I suggest you attempt as best you can to assess in advance the arbitrator's preferred method of absorbing information and tolerance for showy displays. Some people learn best by listening, others by reading, and still others by seeing. At the risk of gross overgeneralization, I suspect that in general younger arbitrators are used to receiving information visually, whereas older arbitrators are quite comfortable receiving information through reading and listening. In any event, be judicious in your use of trial presentation technology.

And one more thing: if you are going to use it, make sure in advance it works and that you are fully prepared to integrate it seamlessly into your presentation. Few things are more deflating to counsel and annoying to an arbitrator than having to waste time because of balky technology or an advocate uncomfortable using it.

Mistake #10: Don't Forget to Pound the Table

Let me conclude with what should be an obvious point. Respect-for the arbitrator, for opposing counsel, for witnesses, and for the process itself-is the key to being an effective advocate.

Some lawyers view arbitration (as well as litigation) as a form of warfare. While there may be some theoretical validity to that analogy (there is, after all, a winner and a loser), my strong advice is: do not go there. Raised voices, ad hominem remarks, sarcastic tones, feigned incredulity, and belligerent cross-examinations don't win you any brownie points with the arbitrator. Rather, the opposite is true. As noted earlier, arbitrators are not lay jurors, and they are rarely impressed with theatrics. Moreover, aside from being rude and inconsistent with the notion of arbitration being a business-like means for resolving disputes, such behavior inevitably raises the question whether it is a smokescreen to hide a lackluster case.

Being respectful does not mean counsel cannot be aggressive. To be effective, counsel may have to be aggressive, for example, in cross-examining an adverse witness who is dissembling, evasive, or argumentative. Counsel must be persistent, demand an answer to the question asked, and refuse to let the witness off the hook. However, at the same time, she must be invariably civil and polite. The contrast in demeanor between counsel and the witness will make the cross-examination all the more devastating.

Likewise, respect for opposing counsel does not mean that one should not vigorously object to a clearly inappropriate line of questioning or argue strongly that an opposing party's position is not supported by the facts or the law. In doing so, though, counsel must let clarity of expression, the force of logic, and legal principle carry the day, and not the number of times she can interrupt or belittle her colleague.

Respect for the arbitrator does not mean counsel should be obsequious. Directness and simple courtesy are far more prized by most arbitrators than flattery. Respect means listening to the arbitrator's questions and concerns and attempting to address them head on with logic and law, rather than evade them. If you disagree with the arbitrator, politely tell her so, but be sure to tell her why.

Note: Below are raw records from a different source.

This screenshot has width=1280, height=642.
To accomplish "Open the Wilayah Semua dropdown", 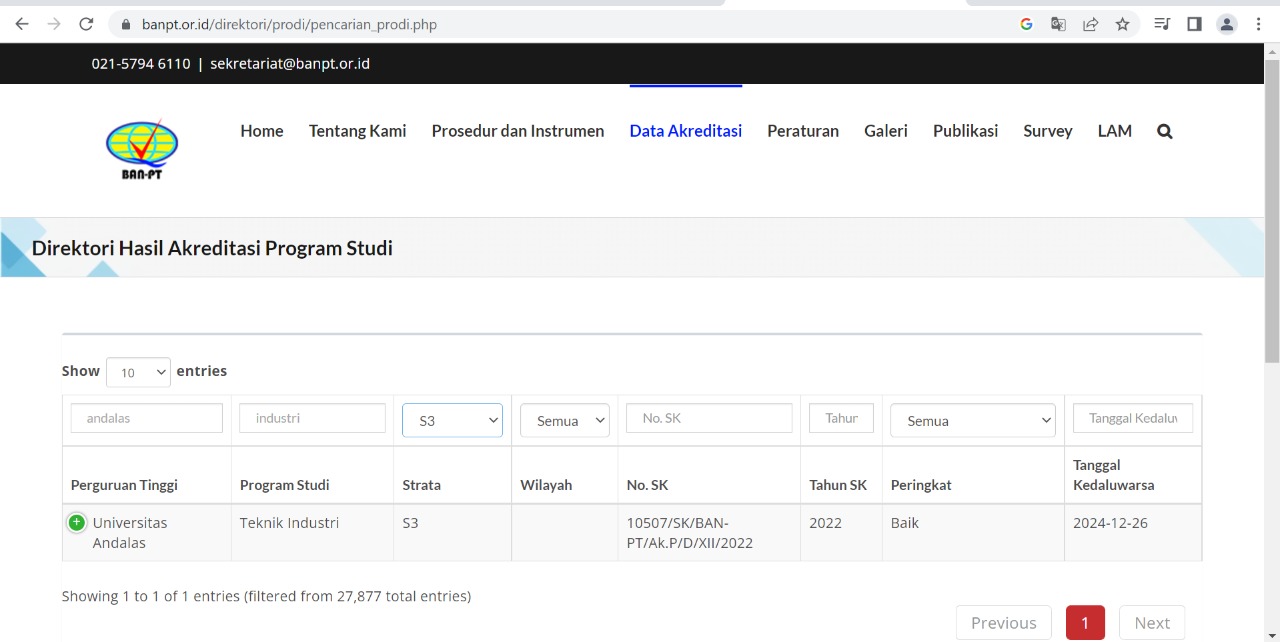I will (565, 420).
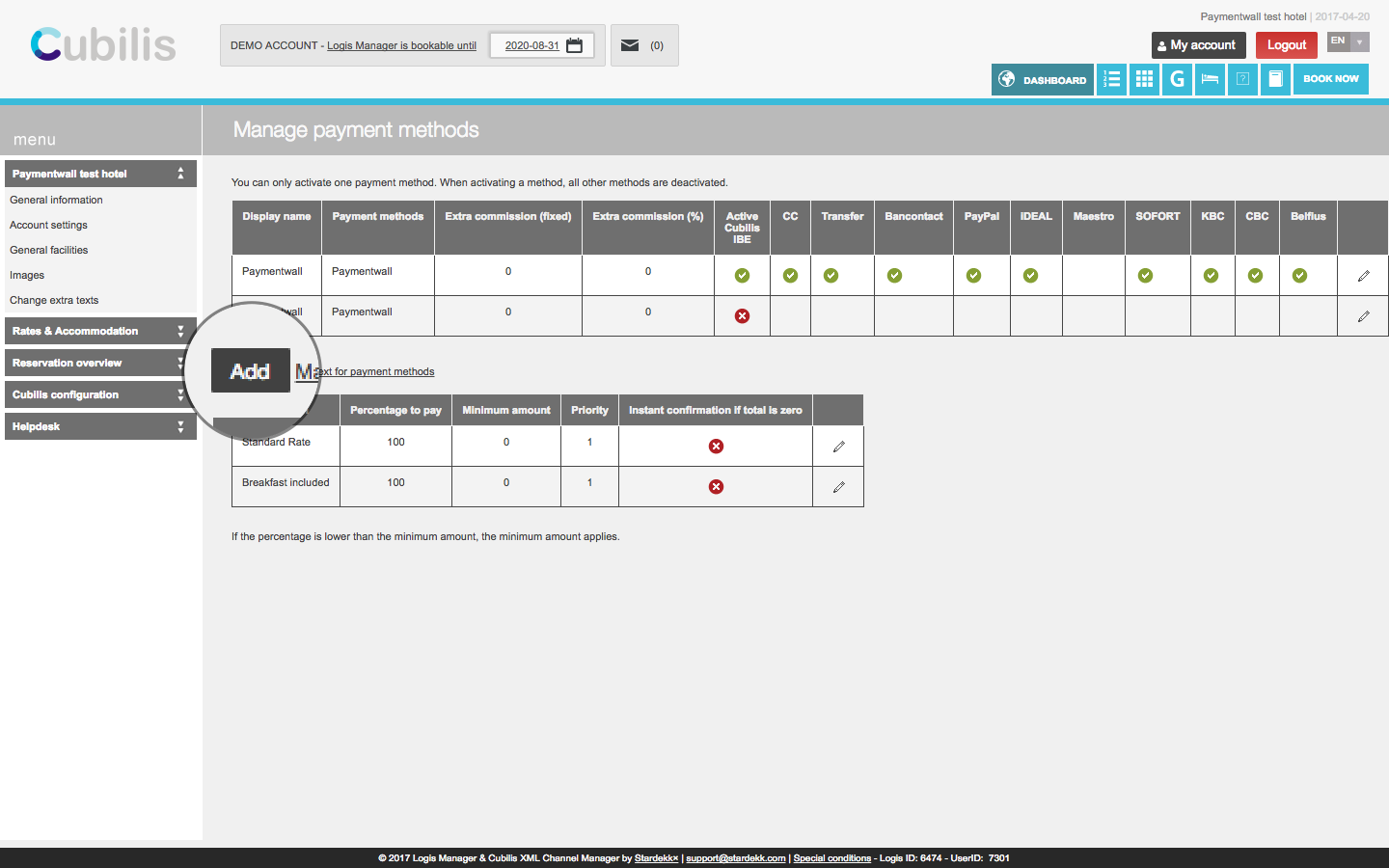Viewport: 1389px width, 868px height.
Task: Click the G icon in toolbar
Action: [1177, 79]
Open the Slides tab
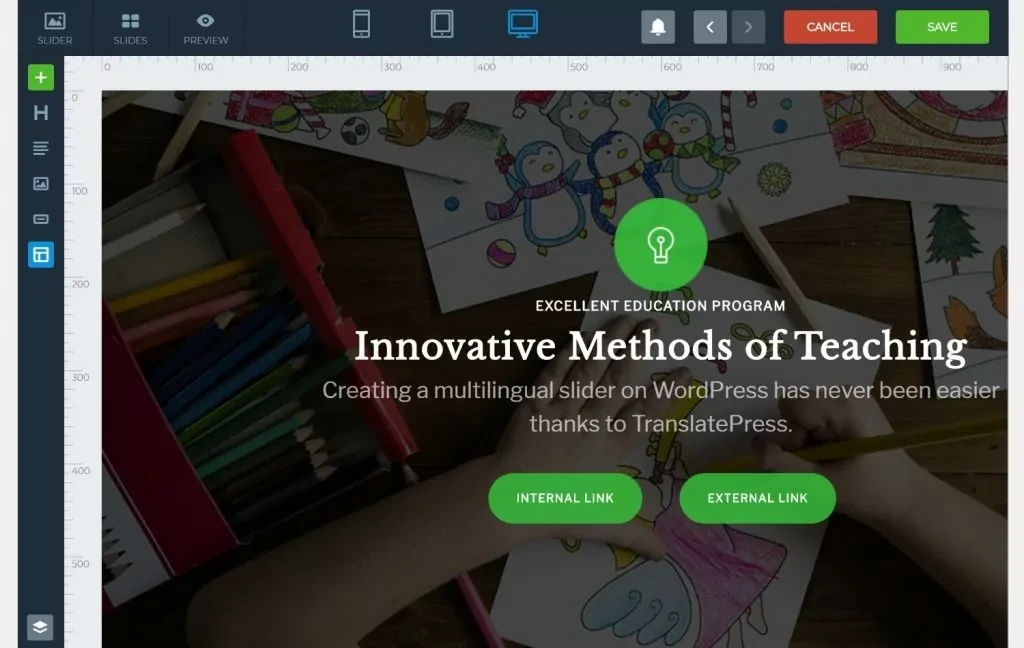Viewport: 1024px width, 648px height. click(x=130, y=28)
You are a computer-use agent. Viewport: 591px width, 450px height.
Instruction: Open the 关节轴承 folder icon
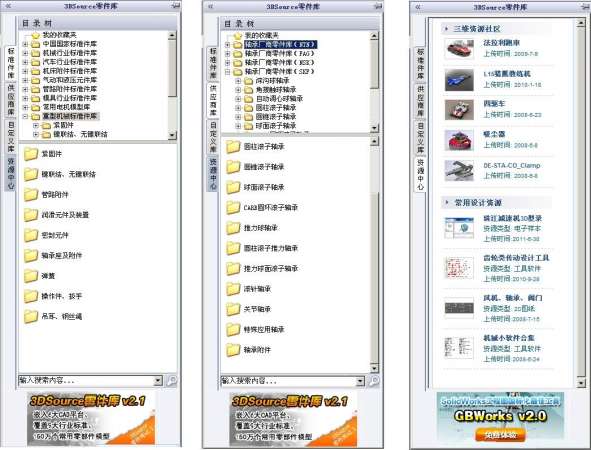233,309
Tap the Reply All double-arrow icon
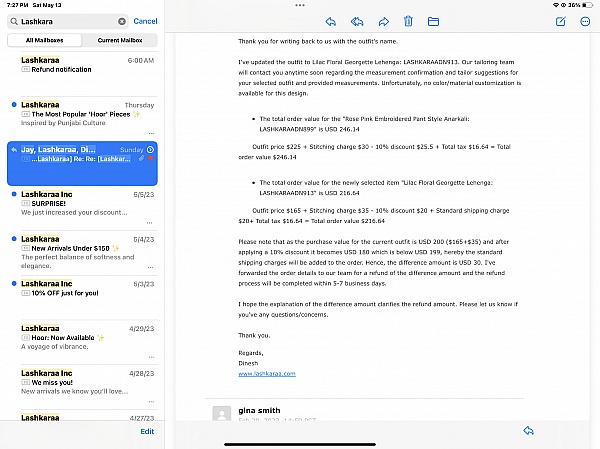 (x=356, y=21)
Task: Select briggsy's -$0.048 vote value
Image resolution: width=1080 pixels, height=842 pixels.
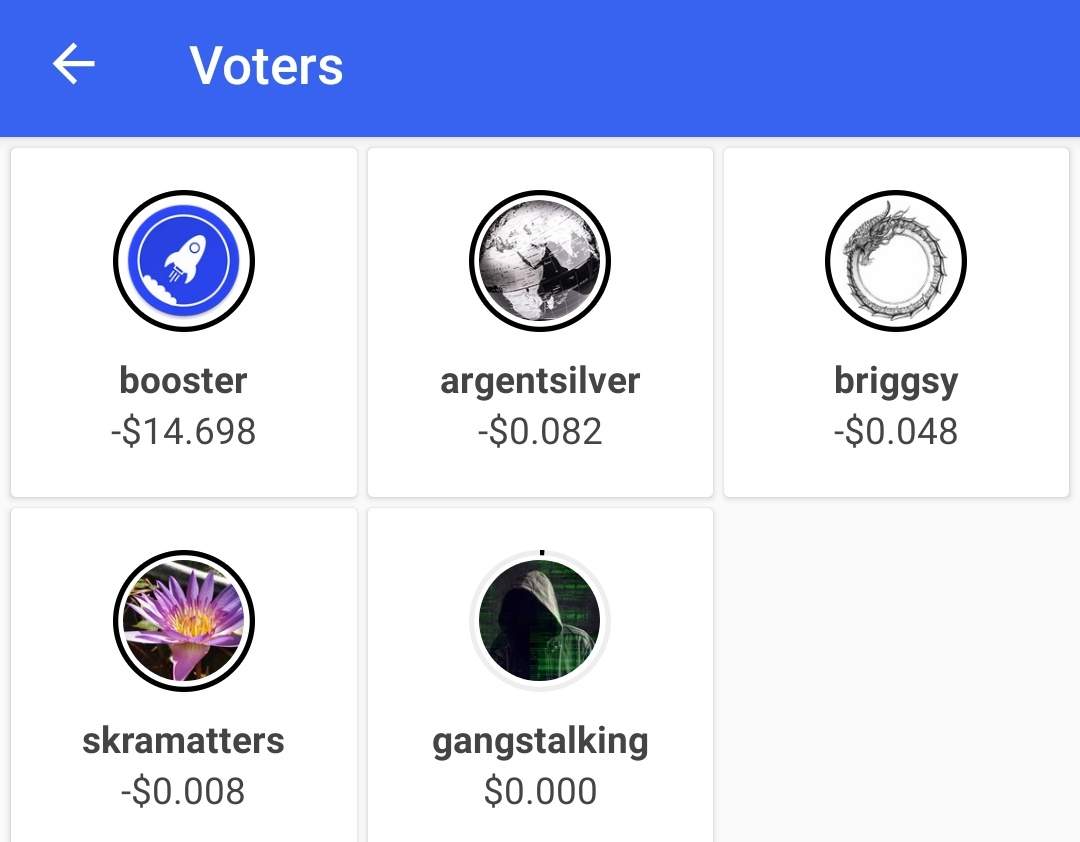Action: point(896,432)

Finally, it should go without saying that counsel should never stretch or shade the truth. If you are discovered, and you probably will be, it is the kiss of death. It can cost your client the case, and severely damage your reputation. Worst of all, it demonstrates disrespect for perhaps the most important person of all, yourself.

  • One notable exception is the CPR Institute’s Rules for Non-Administered Arbitration of Patent and Trade Secret Disputes, which contain a presumptive limit of ten interrogatories.
  • ee, e.g., International Institute for Conflict Prevention & Resolution, Administered Arbitration Rules, Rule 11 (“The Tribunal may require and facilitate such discovery as it shall determine is appropriate in the circumstances, taking into account the needs of the parties and the desirability of making discovery expeditious and cost-effective.”).
  • I once was taken aback to hear a retired federal appellate judge turned arbitrator say that, as an arbitrator, he strove to do what he thought was “right,” even if that meant ignoring the law.
  • My comments do not apply to documents that underlie a summary presented through a witness or documents reviewed by an expert for purposes of formulating an opinion.